Motivation:
This paper looks at the problem of how to design a cluster for Internet services and how to provide software services which can be shared across all the services in a cluster.
Main Points
- The three main qualities that a network service should have are scalability, availability and cost-effectiveness.
- The paper describes the use of commodity building blocks to design a cluster with the insight that commodity machines give the best price-performance ratio.
- This leads to a set of challenges in the software-layer which include load balancing, scheduling and maintaining shared state across a large number of machines.
- The cluster architecture consists of a pool of worker nodes, shared cache servers and frontends. There is a centralized manager used for load-balancing and a common user-profile database.

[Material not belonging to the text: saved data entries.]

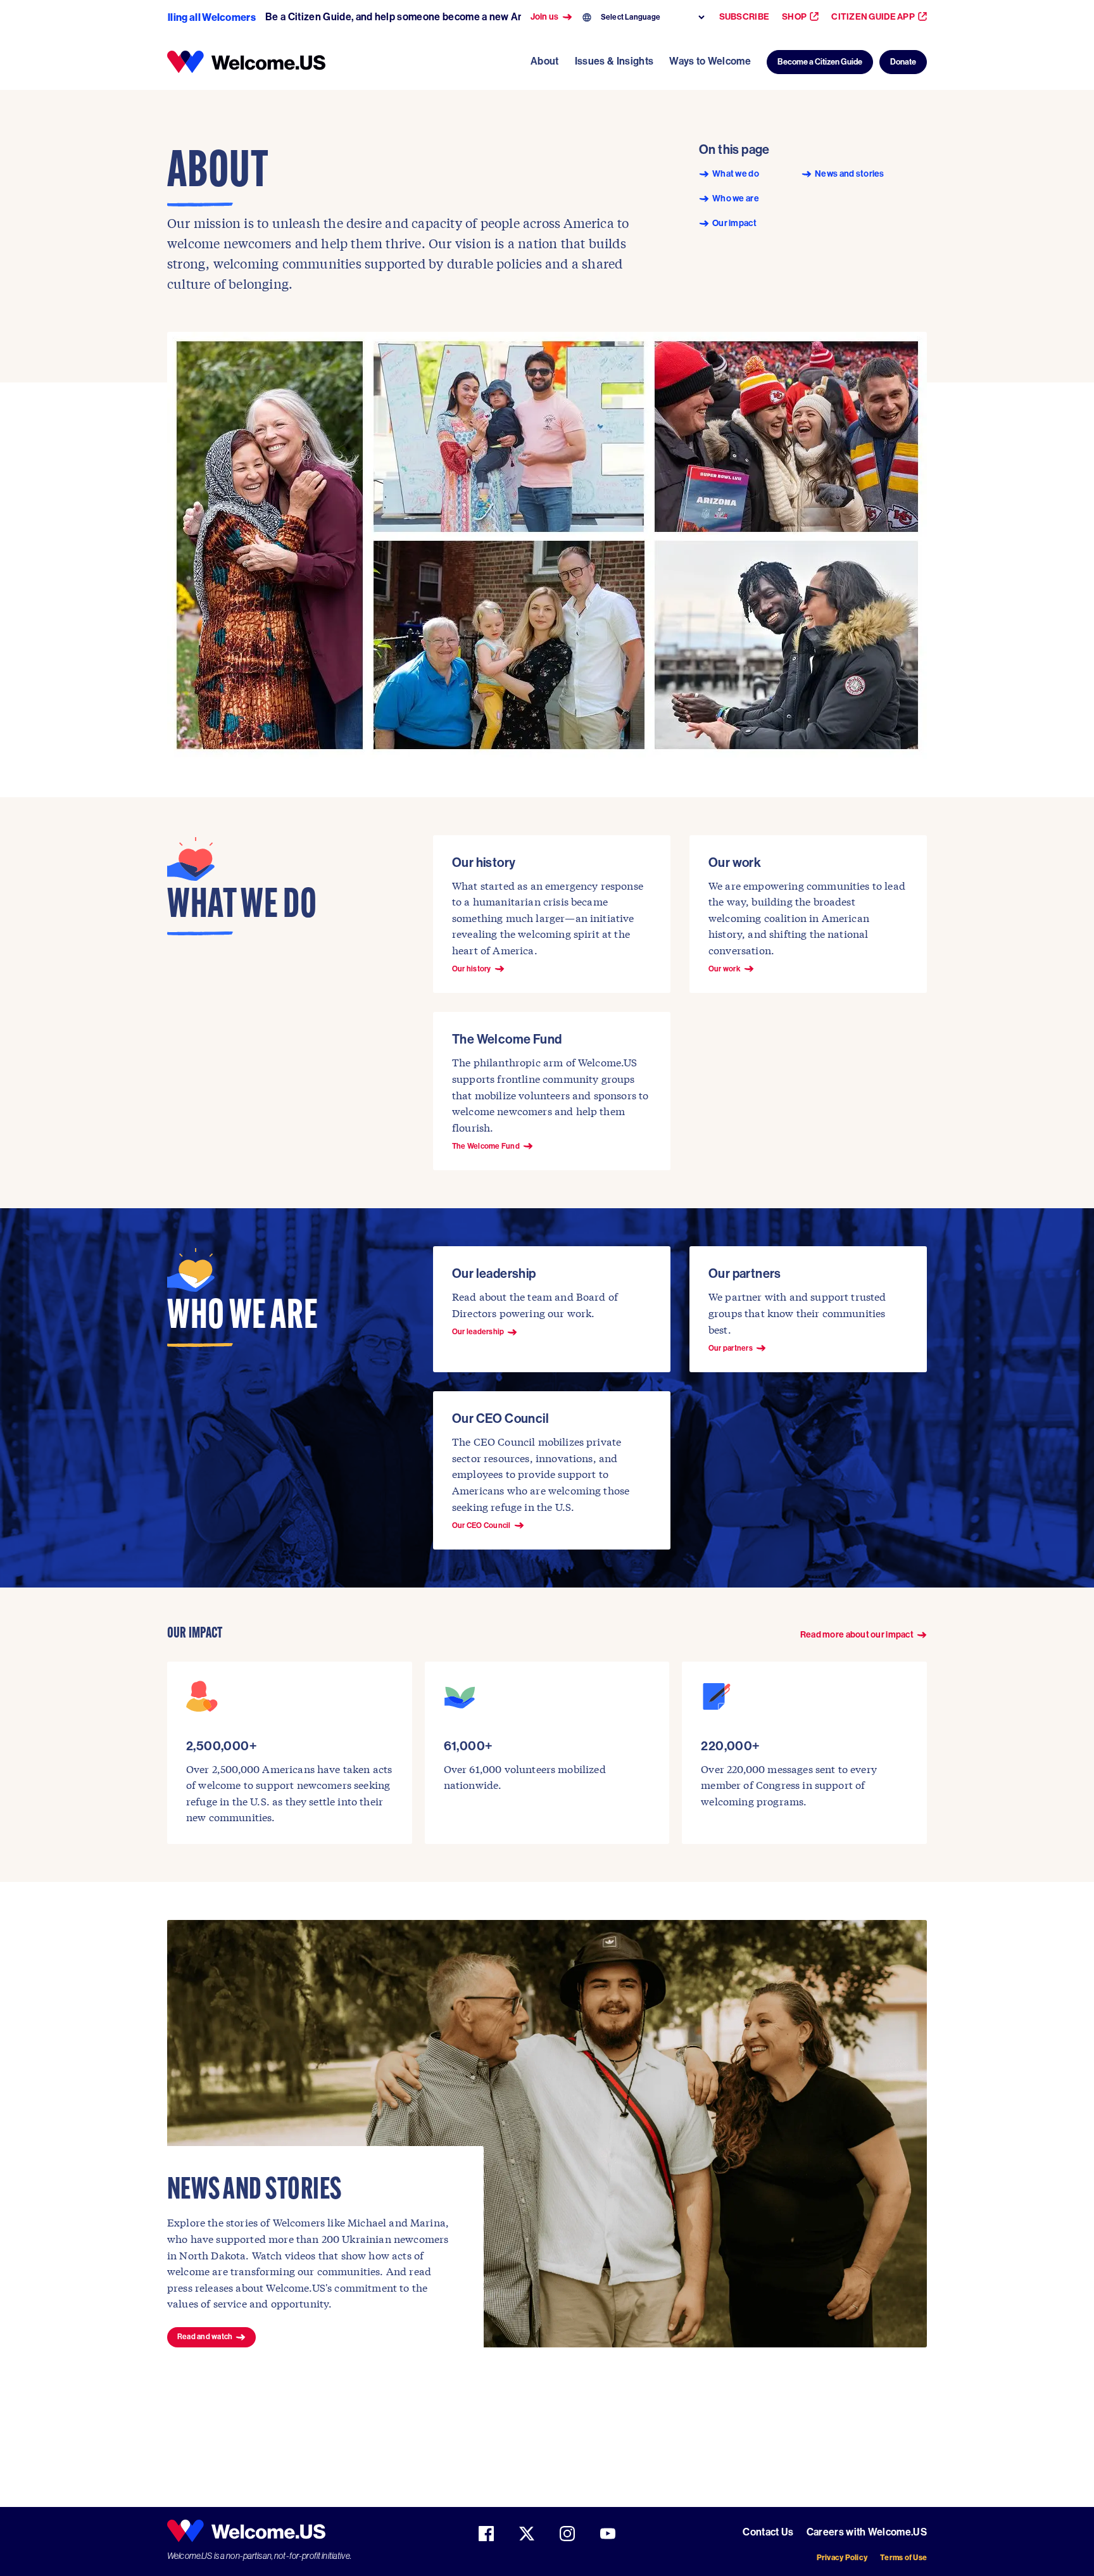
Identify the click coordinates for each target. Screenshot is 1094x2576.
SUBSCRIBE (744, 17)
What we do (735, 174)
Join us (545, 17)
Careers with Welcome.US (867, 2532)
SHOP (794, 17)
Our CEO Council (481, 1525)
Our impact (734, 223)
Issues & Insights (614, 61)
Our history (471, 968)
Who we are (735, 199)
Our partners (730, 1348)
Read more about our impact (857, 1635)
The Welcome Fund (486, 1146)
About (545, 61)
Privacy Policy (842, 2557)
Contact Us (768, 2532)
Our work (724, 968)
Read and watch (204, 2336)
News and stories (849, 174)
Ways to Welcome (710, 61)
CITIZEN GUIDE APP (873, 17)
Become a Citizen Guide (819, 61)
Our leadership (478, 1331)
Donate (903, 61)
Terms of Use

- This paper also proposes the use of BASE semantics for data stored in the cache and workers. This increases the availability of data and makes it easier to scale.
Trade-offs/Influence:
- The architecture described here has been very influential and is in fact pretty close to the Google serving infrastructure (as of 2003). In fact even the Mesos design has similar goals of provisioning a cluster for multiple applications.
- The idea of using commodity building blocks and providing transparent fault tolerance is the basis for the design of MapReduce-like systems
- BASE semantics have also been very influential and this led in turn to the CAP theorem which has been useful to build storage systems like Bigtable, PNUTS etc.